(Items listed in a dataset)
* * * *
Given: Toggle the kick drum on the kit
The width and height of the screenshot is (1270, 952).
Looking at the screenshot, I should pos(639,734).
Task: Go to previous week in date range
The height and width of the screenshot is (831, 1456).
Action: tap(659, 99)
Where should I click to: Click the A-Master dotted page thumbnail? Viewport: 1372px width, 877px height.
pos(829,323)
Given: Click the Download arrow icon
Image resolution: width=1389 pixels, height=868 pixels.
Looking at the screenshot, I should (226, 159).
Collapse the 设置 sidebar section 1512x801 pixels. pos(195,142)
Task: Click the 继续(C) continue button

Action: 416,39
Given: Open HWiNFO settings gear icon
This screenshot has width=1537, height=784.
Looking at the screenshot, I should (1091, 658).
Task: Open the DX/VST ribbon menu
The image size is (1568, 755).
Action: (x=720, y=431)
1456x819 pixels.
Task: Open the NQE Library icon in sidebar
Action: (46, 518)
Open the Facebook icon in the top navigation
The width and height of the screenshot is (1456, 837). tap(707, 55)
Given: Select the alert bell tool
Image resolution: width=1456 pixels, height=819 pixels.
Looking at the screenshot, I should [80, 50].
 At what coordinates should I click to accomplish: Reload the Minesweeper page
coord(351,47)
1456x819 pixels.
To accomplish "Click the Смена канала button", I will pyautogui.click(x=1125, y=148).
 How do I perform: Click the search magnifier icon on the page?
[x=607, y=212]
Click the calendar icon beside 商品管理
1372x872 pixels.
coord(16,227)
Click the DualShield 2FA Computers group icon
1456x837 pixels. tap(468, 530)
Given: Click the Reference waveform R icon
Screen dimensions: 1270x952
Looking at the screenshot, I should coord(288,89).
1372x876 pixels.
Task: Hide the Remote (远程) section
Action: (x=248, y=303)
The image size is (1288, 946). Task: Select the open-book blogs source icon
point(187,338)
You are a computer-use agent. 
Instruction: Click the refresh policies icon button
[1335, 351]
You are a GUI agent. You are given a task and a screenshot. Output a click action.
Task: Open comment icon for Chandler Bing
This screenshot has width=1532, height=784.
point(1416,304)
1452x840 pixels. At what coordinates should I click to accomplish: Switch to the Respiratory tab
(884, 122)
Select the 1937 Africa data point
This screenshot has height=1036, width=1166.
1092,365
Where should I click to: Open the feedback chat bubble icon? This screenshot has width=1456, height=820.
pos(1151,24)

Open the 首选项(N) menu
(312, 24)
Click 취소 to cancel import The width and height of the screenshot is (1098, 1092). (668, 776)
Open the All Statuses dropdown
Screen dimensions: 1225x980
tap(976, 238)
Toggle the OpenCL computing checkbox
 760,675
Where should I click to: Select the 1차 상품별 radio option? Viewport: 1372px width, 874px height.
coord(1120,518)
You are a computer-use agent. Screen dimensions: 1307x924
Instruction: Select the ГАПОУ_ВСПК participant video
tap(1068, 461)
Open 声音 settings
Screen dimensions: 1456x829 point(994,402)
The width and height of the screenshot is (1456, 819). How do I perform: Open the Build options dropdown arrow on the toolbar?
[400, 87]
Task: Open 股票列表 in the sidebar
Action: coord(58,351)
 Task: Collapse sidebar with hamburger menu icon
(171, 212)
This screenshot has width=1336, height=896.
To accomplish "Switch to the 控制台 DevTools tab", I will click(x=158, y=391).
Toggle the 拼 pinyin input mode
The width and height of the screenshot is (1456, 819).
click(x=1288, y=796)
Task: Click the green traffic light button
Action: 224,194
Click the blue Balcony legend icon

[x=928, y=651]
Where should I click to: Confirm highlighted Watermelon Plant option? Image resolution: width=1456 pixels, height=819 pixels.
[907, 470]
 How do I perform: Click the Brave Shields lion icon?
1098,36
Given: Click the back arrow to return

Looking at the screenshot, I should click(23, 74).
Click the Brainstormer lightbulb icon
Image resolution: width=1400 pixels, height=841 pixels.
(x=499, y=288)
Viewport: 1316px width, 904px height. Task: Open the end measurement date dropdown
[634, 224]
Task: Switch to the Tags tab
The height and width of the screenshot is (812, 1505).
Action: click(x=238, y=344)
* * * *
• _What needs to be done_
Reproduce the records word for word.

• _Result of this task_
Given: Toggle the kick drum on the kit
The width and height of the screenshot is (1270, 952).
Looking at the screenshot, I should pos(639,734).
Task: Go to previous week in date range
The height and width of the screenshot is (831, 1456).
Action: tap(659, 99)
Where should I click to: Click the A-Master dotted page thumbnail? Viewport: 1372px width, 877px height.
pos(829,323)
Given: Click the Download arrow icon
Image resolution: width=1389 pixels, height=868 pixels.
Looking at the screenshot, I should (226, 159).
Collapse the 设置 sidebar section 1512x801 pixels. pos(195,142)
Task: Click the 继续(C) continue button

Action: 416,39
Given: Open HWiNFO settings gear icon
This screenshot has width=1537, height=784.
Looking at the screenshot, I should (1091, 658).
Task: Open the DX/VST ribbon menu
The image size is (1568, 755).
Action: (x=720, y=431)
1456x819 pixels.
Task: Open the NQE Library icon in sidebar
Action: (46, 518)
Open the Facebook icon in the top navigation
The width and height of the screenshot is (1456, 837). tap(707, 55)
Given: Select the alert bell tool
Image resolution: width=1456 pixels, height=819 pixels.
Looking at the screenshot, I should [80, 50].
 At what coordinates should I click to accomplish: Reload the Minesweeper page
coord(351,47)
1456x819 pixels.
To accomplish "Click the Смена канала button", I will pyautogui.click(x=1125, y=148).
 How do I perform: Click the search magnifier icon on the page?
[x=607, y=212]
Click the calendar icon beside 商品管理
1372x872 pixels.
coord(16,227)
Click the DualShield 2FA Computers group icon
1456x837 pixels. tap(468, 530)
Given: Click the Reference waveform R icon
Screen dimensions: 1270x952
Looking at the screenshot, I should coord(288,89).
1372x876 pixels.
Task: Hide the Remote (远程) section
Action: (x=248, y=303)
The image size is (1288, 946). Task: Select the open-book blogs source icon
point(187,338)
You are a computer-use agent. 
Instruction: Click the refresh policies icon button
[1335, 351]
You are a GUI agent. You are given a task and a screenshot. Output a click action.
Task: Open comment icon for Chandler Bing
This screenshot has width=1532, height=784.
point(1416,304)
1452x840 pixels. At what coordinates should I click to accomplish: Switch to the Respiratory tab
(884, 122)
Select the 1937 Africa data point
This screenshot has height=1036, width=1166.
1092,365
Where should I click to: Open the feedback chat bubble icon? This screenshot has width=1456, height=820.
pos(1151,24)

Open the 首选项(N) menu
(312, 24)
Click 취소 to cancel import The width and height of the screenshot is (1098, 1092). (668, 776)
Open the All Statuses dropdown
Screen dimensions: 1225x980
tap(976, 238)
Toggle the OpenCL computing checkbox
 760,675
Where should I click to: Select the 1차 상품별 radio option? Viewport: 1372px width, 874px height.
coord(1120,518)
You are a computer-use agent. Screen dimensions: 1307x924
Instruction: Select the ГАПОУ_ВСПК participant video
tap(1068, 461)
Open 声音 settings
Screen dimensions: 1456x829 point(994,402)
The width and height of the screenshot is (1456, 819). How do I perform: Open the Build options dropdown arrow on the toolbar?
[400, 87]
Task: Open 股票列表 in the sidebar
Action: coord(58,351)
 Task: Collapse sidebar with hamburger menu icon
(171, 212)
This screenshot has width=1336, height=896.
To accomplish "Switch to the 控制台 DevTools tab", I will click(x=158, y=391).
Toggle the 拼 pinyin input mode
The width and height of the screenshot is (1456, 819).
click(x=1288, y=796)
Task: Click the green traffic light button
Action: 224,194
Click the blue Balcony legend icon

[x=928, y=651]
Where should I click to: Confirm highlighted Watermelon Plant option? Image resolution: width=1456 pixels, height=819 pixels.
[907, 470]
 How do I perform: Click the Brave Shields lion icon?
1098,36
Given: Click the back arrow to return

Looking at the screenshot, I should click(23, 74).
Click the Brainstormer lightbulb icon
Image resolution: width=1400 pixels, height=841 pixels.
(x=499, y=288)
Viewport: 1316px width, 904px height. Task: Open the end measurement date dropdown
[634, 224]
Task: Switch to the Tags tab
The height and width of the screenshot is (812, 1505).
Action: click(x=238, y=344)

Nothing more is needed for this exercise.